Womit sich die Frage stellt, ob Friedrich Merz trotz mäßiger demoskopischer Popularität doch die richtige christdemokratische Führungsfigur für die kommenden Jahre sein könnte. Der Sauerländer schafft es gegenwärtig sehr gut, die gespaltene CDU zusammenzuhalten. Denn es gelingt ihm, einen Ausgleich zwischen Basis und Konservativen auf der einen Seite und dem grünenaffinen Funktionärsmittelbau der Partei sowie dem politischen Mainstream der Bundesrepublik auf der anderen Seite zu finden. Dass er sich von der einen wie der anderen Seite öfters scharfer Kritik und enttäuschter Vorwürfe ausgesetzt sieht, spricht dafür, dass er sich von keiner Seite vereinnahmen lässt oder sich ihr anbiedert. Ähnlich wie Olaf Scholz kann er sich so als unabhängiger Geist und Führungsfigur präsentieren, geleitet von Sachlogik anstatt von Twitter und volatilen Umfrageergebnissen.

Eine Frischzellenkur für die konsensträge Mitte

Deshalb gilt auch: Wer seine Programmatik von vornherein nur auf Koalitionsfähigkeit ausrichtet, hat den Nimbus der authentischen Führungsfigur schon verspielt.
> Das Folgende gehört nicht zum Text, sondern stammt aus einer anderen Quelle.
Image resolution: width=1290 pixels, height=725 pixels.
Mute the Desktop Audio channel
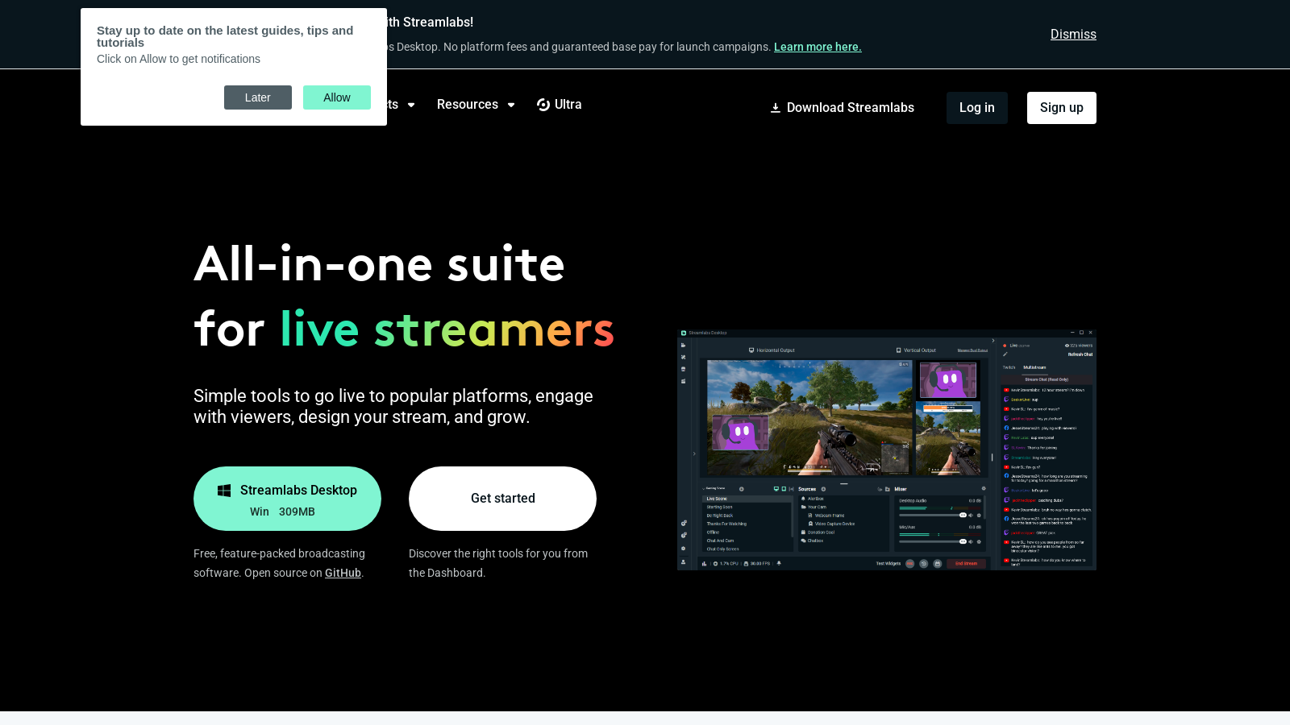coord(971,515)
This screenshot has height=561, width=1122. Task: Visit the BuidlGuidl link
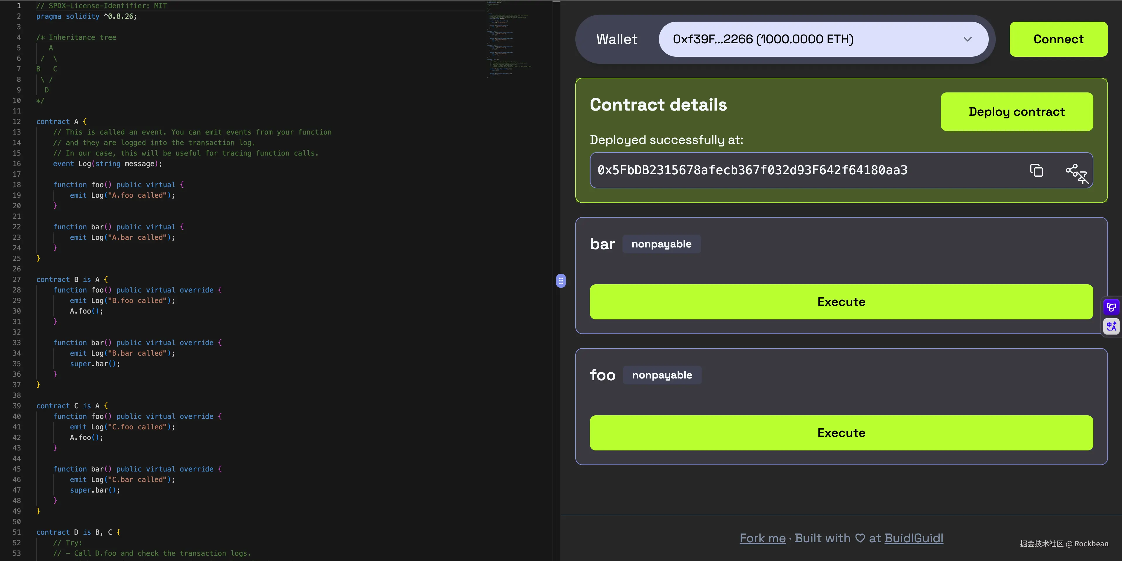914,538
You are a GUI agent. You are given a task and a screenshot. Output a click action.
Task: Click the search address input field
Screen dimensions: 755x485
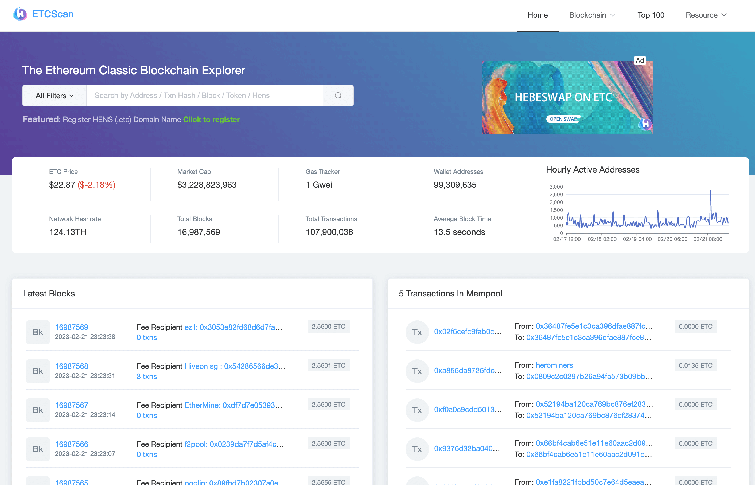coord(204,95)
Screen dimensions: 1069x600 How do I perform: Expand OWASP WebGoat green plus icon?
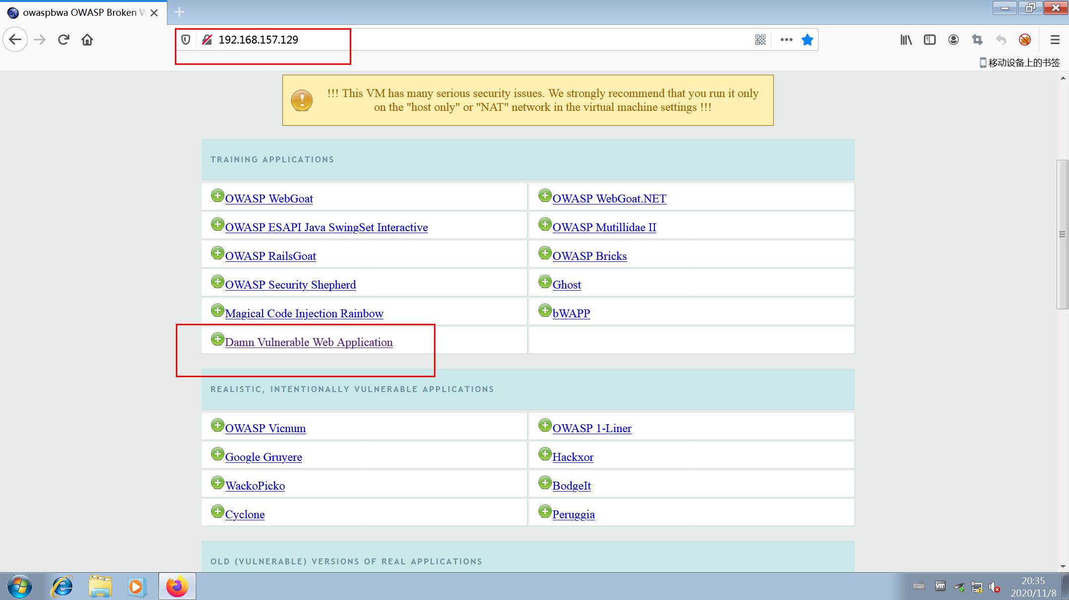pyautogui.click(x=217, y=196)
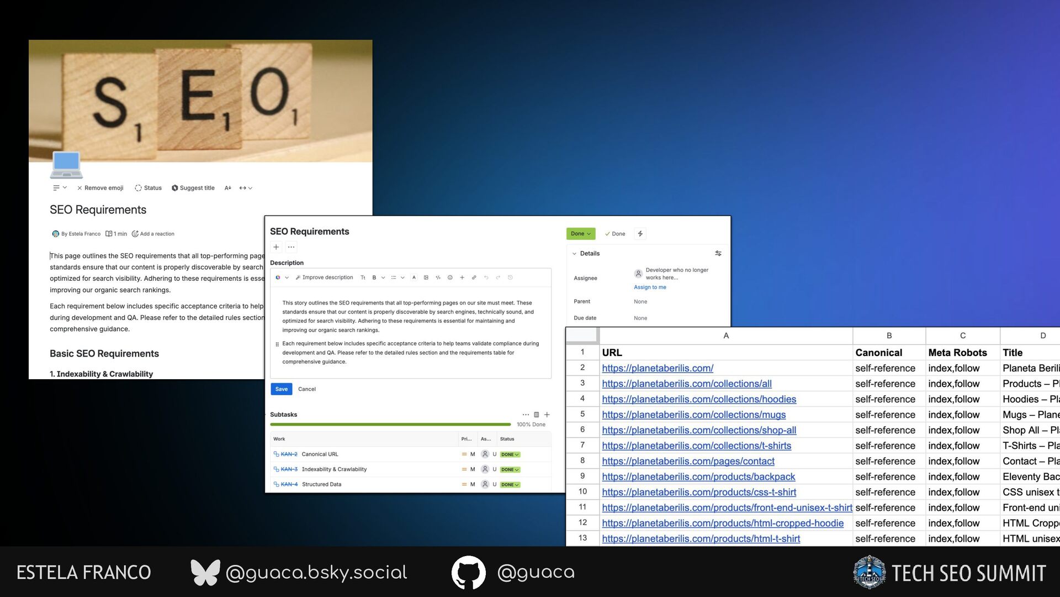Open the three-dots menu under issue title

point(291,247)
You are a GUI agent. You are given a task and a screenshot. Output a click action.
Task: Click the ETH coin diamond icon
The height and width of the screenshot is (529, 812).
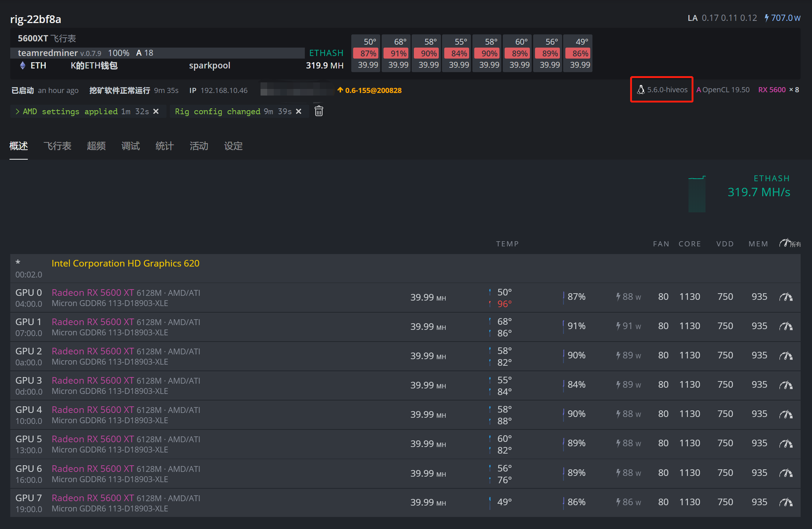(23, 66)
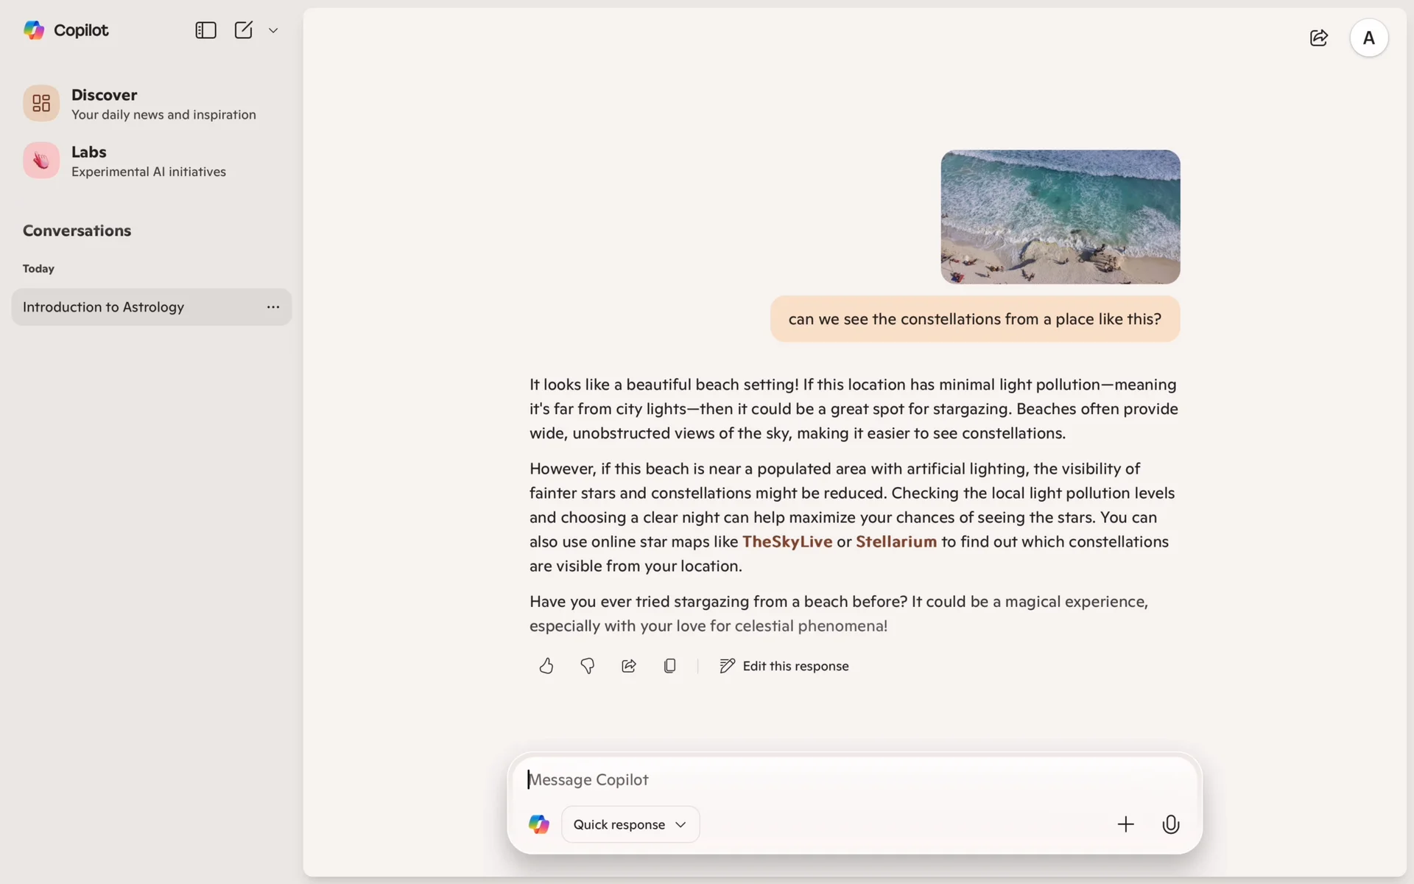Open the Quick response mode dropdown

pos(630,824)
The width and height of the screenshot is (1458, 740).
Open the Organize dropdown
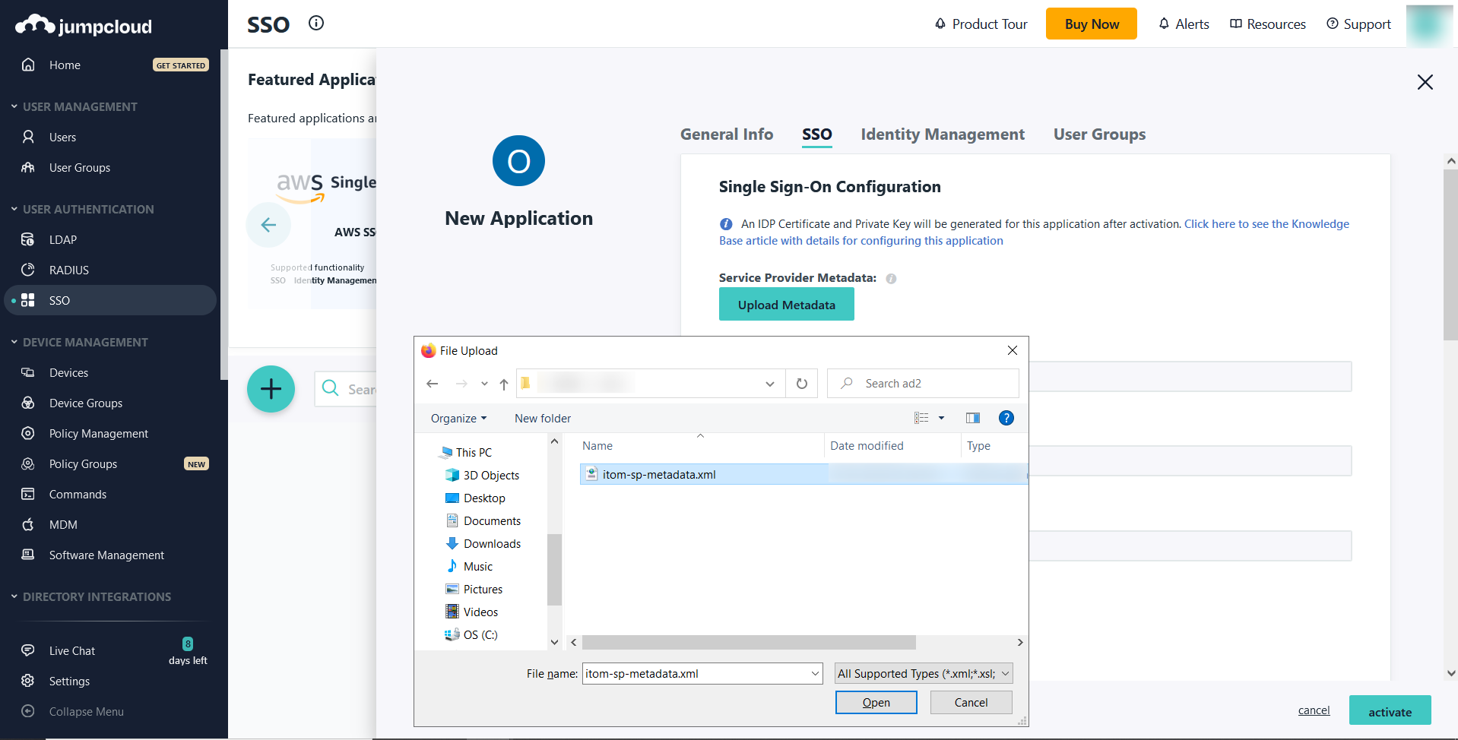(x=458, y=418)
Im Englischen gibt es die gebräuchliche Wendung „Only Nixon could go to China“. Soll heißen, dass nur der als konservativer Finsterling verschriene Nixon die Verständigung mit dem ideologischen Gegner suchen konnte, weil es ihm nicht als Verrat ausgelegt wurde. So wie es Olaf Scholz beim Schmieden einer sozialliberalen Koalition nicht geholfen hätte, in vorauseilendem Gehorsam mit Steuersenkungen Wahlkampf zu treiben, so wird es für einen Unionskandidaten nicht leichter, wenn er seine Agenda von vornherein auf Grünenkompatibilität trimmt. Dies wäre auch nicht weniger schädlich als der Abbruch aller koalitionären Brücken.  

Friedrich Merz gelingt dieses Austarieren zwischen den Polen seiner Partei derzeit ziemlich gut. Zugleich lassen seine Positionierungen Überzeugungen erkennen und sind nicht nur auf einfachen, aber kurzlebigen Applaus ausgerichtet. Ähnliches lässt sich vom Kanzlerstil sagen. Ein Duell der beiden dürfte deshalb nicht nur eine Frischzellenkur für ihre Parteien, sondern auch für die konsensträge Mitte der Berliner Republik sein.